_WHAT TO DO_: Go through the entries below and copy each line that holds the word "card".

START GIVEN DATA

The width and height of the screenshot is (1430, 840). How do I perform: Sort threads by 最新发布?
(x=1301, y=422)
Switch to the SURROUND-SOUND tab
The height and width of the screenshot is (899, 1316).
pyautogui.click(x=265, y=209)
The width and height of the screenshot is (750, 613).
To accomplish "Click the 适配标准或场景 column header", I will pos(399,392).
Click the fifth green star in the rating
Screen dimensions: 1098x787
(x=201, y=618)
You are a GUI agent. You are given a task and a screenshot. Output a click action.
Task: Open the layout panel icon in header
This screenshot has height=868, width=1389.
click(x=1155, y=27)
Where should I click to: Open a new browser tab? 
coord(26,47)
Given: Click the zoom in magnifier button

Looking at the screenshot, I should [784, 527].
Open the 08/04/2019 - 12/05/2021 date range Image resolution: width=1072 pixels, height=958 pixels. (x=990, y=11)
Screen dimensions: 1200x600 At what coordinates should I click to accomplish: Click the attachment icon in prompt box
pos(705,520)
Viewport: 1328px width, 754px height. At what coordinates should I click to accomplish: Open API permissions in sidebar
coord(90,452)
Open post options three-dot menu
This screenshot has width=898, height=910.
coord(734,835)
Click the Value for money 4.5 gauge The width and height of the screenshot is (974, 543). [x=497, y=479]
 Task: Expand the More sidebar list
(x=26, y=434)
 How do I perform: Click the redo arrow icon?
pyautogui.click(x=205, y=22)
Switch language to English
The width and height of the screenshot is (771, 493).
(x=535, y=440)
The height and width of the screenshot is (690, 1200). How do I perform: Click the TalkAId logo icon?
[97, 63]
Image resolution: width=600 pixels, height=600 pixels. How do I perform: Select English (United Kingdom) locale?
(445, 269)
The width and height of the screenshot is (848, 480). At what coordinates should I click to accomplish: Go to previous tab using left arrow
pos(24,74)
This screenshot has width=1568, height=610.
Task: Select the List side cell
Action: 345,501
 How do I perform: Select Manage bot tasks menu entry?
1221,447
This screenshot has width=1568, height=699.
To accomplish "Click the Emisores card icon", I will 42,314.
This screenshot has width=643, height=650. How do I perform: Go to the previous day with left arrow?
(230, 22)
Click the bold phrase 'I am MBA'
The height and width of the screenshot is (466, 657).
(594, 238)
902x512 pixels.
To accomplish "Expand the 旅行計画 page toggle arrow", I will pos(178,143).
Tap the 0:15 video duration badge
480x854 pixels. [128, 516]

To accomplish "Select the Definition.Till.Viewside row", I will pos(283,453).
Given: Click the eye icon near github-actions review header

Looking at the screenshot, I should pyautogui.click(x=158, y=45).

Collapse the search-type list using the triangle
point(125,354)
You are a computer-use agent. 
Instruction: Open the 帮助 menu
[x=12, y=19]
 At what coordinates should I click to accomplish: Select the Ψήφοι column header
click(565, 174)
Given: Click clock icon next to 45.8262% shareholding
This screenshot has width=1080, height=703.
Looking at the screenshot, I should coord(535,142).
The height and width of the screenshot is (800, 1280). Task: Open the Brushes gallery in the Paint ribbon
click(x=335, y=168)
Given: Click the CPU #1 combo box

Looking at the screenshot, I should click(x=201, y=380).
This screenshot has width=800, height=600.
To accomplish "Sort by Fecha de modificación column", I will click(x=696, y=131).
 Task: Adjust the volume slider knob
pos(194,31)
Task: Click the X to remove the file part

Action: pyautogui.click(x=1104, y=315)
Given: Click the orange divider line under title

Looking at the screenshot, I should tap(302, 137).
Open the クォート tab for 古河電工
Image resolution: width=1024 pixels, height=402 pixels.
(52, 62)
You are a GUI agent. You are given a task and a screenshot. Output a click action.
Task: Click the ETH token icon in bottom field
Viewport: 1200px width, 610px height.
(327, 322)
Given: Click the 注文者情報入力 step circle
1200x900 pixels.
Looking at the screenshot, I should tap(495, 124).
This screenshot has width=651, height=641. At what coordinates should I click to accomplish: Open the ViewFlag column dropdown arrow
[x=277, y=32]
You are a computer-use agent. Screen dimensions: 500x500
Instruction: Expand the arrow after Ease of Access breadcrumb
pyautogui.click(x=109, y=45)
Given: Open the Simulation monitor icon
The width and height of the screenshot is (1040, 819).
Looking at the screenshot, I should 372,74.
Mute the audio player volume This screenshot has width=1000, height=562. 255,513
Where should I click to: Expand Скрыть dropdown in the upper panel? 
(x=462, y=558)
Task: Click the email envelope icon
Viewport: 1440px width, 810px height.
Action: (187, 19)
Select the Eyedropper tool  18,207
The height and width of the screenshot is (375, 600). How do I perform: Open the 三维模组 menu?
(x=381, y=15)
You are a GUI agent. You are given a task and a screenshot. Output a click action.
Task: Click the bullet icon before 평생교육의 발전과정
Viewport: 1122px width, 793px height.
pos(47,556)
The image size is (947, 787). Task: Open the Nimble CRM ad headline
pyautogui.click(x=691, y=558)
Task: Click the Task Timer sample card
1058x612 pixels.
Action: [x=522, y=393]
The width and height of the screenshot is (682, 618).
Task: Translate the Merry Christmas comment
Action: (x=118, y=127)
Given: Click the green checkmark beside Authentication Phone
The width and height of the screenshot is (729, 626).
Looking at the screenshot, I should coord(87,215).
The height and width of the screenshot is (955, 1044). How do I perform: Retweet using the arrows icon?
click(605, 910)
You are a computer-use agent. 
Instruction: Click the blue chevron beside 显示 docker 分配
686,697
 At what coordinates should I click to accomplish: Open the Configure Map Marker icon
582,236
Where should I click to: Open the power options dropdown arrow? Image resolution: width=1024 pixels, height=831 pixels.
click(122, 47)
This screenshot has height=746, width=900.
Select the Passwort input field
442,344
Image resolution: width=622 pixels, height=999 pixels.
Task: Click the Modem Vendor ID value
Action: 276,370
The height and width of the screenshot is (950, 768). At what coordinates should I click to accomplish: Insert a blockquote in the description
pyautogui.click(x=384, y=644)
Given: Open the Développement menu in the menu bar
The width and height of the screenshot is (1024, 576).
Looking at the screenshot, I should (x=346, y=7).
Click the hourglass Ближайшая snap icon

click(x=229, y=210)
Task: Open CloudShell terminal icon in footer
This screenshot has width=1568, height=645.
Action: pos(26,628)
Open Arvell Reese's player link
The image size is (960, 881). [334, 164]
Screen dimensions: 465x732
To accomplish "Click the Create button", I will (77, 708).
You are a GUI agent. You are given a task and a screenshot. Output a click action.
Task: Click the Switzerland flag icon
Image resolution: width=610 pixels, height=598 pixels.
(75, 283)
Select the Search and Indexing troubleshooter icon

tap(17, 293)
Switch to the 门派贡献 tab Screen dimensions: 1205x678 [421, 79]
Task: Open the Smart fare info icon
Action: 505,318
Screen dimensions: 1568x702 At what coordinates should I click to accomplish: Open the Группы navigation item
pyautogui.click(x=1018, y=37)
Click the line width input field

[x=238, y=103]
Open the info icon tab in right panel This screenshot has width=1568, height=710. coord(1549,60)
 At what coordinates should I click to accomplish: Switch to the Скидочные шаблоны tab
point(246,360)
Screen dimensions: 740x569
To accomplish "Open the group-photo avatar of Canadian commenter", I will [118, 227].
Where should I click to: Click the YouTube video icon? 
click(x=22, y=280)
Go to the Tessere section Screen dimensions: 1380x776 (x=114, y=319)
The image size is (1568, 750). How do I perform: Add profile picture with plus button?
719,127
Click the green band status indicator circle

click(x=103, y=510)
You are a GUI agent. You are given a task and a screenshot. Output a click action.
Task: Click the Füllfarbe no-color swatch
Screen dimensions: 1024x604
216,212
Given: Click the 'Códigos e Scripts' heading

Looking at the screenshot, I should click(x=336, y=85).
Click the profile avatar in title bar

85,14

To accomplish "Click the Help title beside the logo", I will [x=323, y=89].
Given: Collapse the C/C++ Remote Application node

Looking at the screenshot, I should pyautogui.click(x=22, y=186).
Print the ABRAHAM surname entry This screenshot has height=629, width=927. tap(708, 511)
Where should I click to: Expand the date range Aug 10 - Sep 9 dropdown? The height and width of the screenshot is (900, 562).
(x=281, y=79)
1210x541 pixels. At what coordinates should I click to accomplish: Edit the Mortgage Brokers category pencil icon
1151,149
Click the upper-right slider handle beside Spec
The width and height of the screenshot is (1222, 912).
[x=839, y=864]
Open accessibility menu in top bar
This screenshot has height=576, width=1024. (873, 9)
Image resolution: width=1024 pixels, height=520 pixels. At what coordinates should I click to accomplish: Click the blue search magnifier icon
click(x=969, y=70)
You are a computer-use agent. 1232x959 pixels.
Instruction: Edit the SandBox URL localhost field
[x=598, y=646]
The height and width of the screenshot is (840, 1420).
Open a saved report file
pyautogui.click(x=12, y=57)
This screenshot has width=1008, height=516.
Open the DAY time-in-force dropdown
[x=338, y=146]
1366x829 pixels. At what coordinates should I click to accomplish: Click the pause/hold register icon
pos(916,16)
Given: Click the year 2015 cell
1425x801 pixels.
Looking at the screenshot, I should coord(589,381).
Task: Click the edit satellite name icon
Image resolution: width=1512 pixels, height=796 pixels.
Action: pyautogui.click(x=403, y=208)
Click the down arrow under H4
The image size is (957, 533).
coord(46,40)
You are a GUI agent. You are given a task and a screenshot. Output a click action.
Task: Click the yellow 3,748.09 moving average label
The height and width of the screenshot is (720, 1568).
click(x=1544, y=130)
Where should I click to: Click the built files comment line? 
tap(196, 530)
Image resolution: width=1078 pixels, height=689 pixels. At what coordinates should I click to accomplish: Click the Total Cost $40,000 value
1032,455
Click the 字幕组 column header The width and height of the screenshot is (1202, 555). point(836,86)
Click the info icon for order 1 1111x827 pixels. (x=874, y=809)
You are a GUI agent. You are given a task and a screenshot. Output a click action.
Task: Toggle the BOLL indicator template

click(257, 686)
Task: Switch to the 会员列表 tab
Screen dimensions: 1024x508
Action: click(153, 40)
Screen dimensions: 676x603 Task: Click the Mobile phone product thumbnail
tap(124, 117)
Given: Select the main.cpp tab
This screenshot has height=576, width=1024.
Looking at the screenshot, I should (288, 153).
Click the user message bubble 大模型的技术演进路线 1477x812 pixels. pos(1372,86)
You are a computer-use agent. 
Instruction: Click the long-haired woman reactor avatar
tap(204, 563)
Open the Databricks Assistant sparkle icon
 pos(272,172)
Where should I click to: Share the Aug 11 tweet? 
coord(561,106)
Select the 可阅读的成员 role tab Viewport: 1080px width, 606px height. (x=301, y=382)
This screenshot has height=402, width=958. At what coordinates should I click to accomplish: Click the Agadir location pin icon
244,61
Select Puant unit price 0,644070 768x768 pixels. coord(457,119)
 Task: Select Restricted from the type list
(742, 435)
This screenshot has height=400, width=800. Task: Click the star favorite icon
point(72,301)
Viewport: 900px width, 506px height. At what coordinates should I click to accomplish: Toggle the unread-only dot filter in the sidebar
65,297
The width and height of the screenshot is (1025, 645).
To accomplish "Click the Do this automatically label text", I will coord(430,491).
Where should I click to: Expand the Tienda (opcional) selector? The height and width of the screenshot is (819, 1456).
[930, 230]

END GIVEN DATA

_SOLUTION TO THE PROBLEM_:
To accomplish "Click the Emisores card icon", I will 42,314.
Task: Click the Task Timer sample card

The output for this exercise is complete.